Il fit classer les biographies par ordre alphabétique, ce qui fit du fonds Caron une mine documentaire
importante, et un fonds qui resta
alimenté jusqu'à la mort de Paul Caron.
L'abbé Raymond Marcel était un
érudit spécialiste du XVIe siècle, qui possédait une magnifique
bibliothèque. Tourangeau d'origine il fit un legs à la bibliothèque de
Tours. Simone Lecoanet, qui avait en charge le fonds ancien, faisait
l'inventaire de ses ouvrages, ce qui n'était pas facile, car ce collectionneur
passionné vendait souvent des livres pour en acheter d'autres. Après la mort de l'abbé Marcel, ces ouvrages
ont trouvé leur place dans la salle du Trésor de la B.M. Simone déchargeait René du souci du fonds ancien. Grâce à elle,
les inquiétudes de Georges Collon, prédécesseur de René, se révélèrent
injustifiées, d'autant plus que René ne se désintéressait pas de la Réserve, surtout en ce qui
concernait les Relations publiques.

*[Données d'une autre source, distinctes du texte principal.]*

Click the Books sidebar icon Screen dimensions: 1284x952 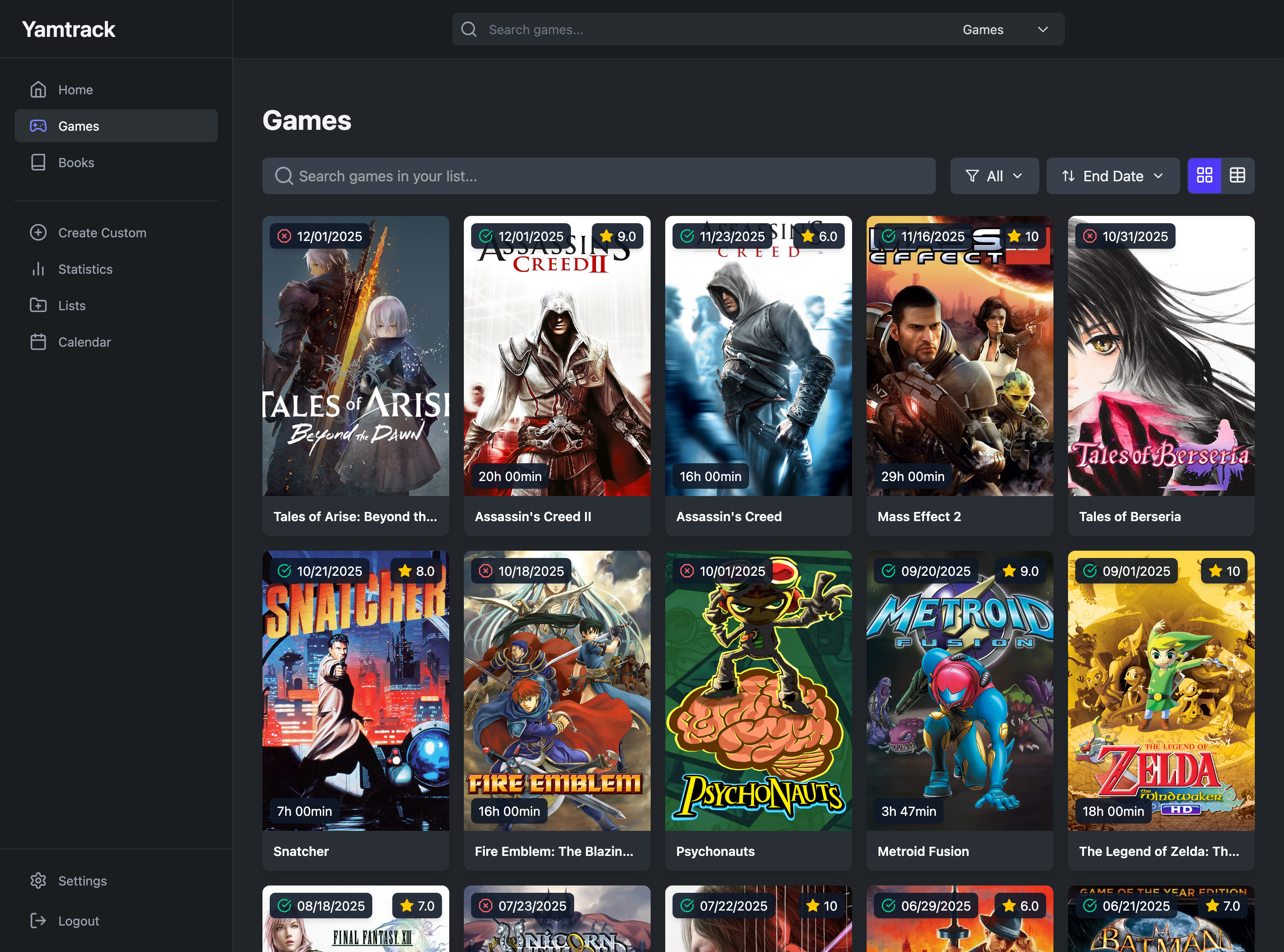click(38, 162)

Et j'ai aussi des souvenirs de repas avec l'abbé Marcel et le Chanoine Gadioux au
Restaurant "Le Bordeaux". Nous avions été heureux René et moi de
découvrir chez l'abbé Marcel un côté
très humain et sympathique lorsqu'il parlait avec émotion des enfants qui vivaient en maison de
correction à Mettray, et dont il avait été l'aumônier.
Nous nous déplacions aussi pour emprunter des ouvrages ou des objets
pour des expositions.
A notre arrivée à Tours, la bibliothèque ayant été détruite pendant la
guerre, la plus grande partie des collections avaient disparu et en particulier
tous les ouvrages sur la Touraine. Le fonds a été reconstitué peu à peu.
Mais avant qu'il ne le fût, il y eut une exposition où devaient figurer
des livres que la bibliothèque ne possédait plus. Un châtelain des environs de
Loches avait une superbe collection de livres
sur la Touraine, magnifiquement
reliés et il accepta de nous en confier certains. René alla chercher avec sa voiture les ouvrages
empruntés. Je me rappelle notre admiration devant ces belles reliures, en si
bon état.
Pendant la guerre d'Algérie.
Pendant la guerre d'Algérie, René avait acheté pour la bibliothèque le livre d'Henri Alleg, La Question.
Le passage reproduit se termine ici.